The Magnoli suits are gray 'broken bone' weaves and a bold pinstripe and a dark blue tweed. I also got his reproduction of Rick Blaine's dinner jacket ensemble from 'Casablanca' which is fun as I also got Magnoli's batch of movie prop paperwork, like the 'letters of transit', his "OK Rick" credit voucher, the Paris letter from Ilse and Blaine's passport to stuff in the pockets.


----------



## TimelesStyle (Aug 25, 2013)

I agree, in that the vest/pocket watch boss is important enough that he doesn't have to leave his office, everyone comes to him, while the jacketed boss must sometimes venture out onto the floor.



Bohan said:


> When worn without the suit jacket, it helps prevent wearing out the suit, particularly shiny elbows, and it can hold a pocket watch. A boss wearing a vest and pocket watch without a suit jacket will look more boss-like than someone wearing a two piece suit, and he'll probably be more comfortable.


----------



## Acct2000 (Sep 24, 2005)

RM Bantista said:


> Gentlemen:
> (And those who aspire to be so),
> Grand Masters of every moment and always willing and able to play many moves in advance of whatsoever position should present,
> You know who you are, and you have no requirement for validation of your decisions on any particular point of order in your play; You are alive and well when others have passed on into their own morass of certainty and conviction, out played and well-understood by the wiser minds of other persons. Certainly, one may present such a figure as everyone will always know that the one who is making the moment happen as it should is oneself. Any item of apparel is just an element in the composition of a life applied to a purpose.
> ...


This is fine, but you only control how you judge others. In the work environment, dressing to fit in can be a defense against them judging you.


----------



## filfoster (Aug 23, 2011)

forsbergact2000 states it well. That's true here. You can have as much 'fun' as you want with your attire as long as you're in IT, the call center or the carpentry crew. Otherwise, the occasional bowtie or three piece suit is as subversive as you will want to get and keep your job.


----------



## RogerP (Oct 31, 2012)

A three piece suit isn't the least bit subersive where I work. All I can say is that I am glad I don't work in an environment where such attire would put my emplyment in jeopardy. But then again, I really can't imagine where such an environment might be found.


----------



## Acct2000 (Sep 24, 2005)

There are many business casual environments where wearing so much as a necktie (especially a necktie) will cast you as one who does not choose to be part of the group. Depending on your management and your supervisor, your choosing to ignore group norms can cost you in obvious as well as subtle ways. I'm not sure what you do for your living. Offices where ties are over the top unless you have a good reason (important meeting, etc.) probably outnumber offices where you can wear ties by a great deal.

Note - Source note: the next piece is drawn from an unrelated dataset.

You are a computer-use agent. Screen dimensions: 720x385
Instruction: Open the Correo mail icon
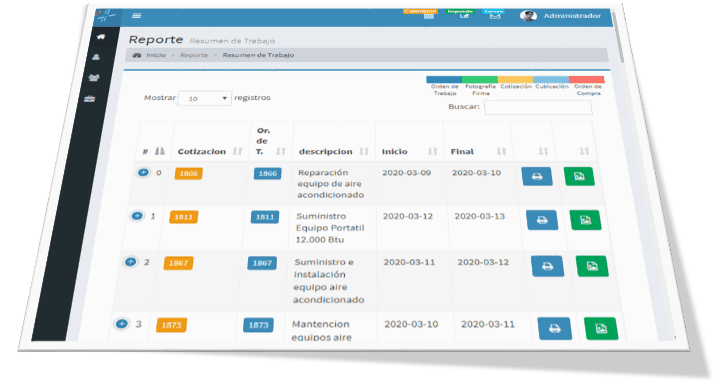(x=495, y=16)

Three piece suits may be and probably are over the top in many suit-wearing environments. If they are okay where you work, wear them. They do look nice.

In my office, my boss doesn't care if I "overdress" and the other employees accept it. I wear sportcoats and/or ties about three times a week; much of the time it is for what I am doing right after work; some of the time it is just because I "feel like it." If it would create a problem with my employer or cast me as an outsider, I would stop it immediately. (I am the accounting manager for a land development and real estate company. It probably helps me that I'm 57 years old; it would be far more over the top on days when I "overdress" if I were younger.)


----------



## Bohan (Sep 16, 2013)

TimelesStyle said:


> I agree, in that the vest/pocket watch boss is important enough that he doesn't have to leave his office, everyone comes to him, while the jacketed boss must sometimes venture out onto the floor.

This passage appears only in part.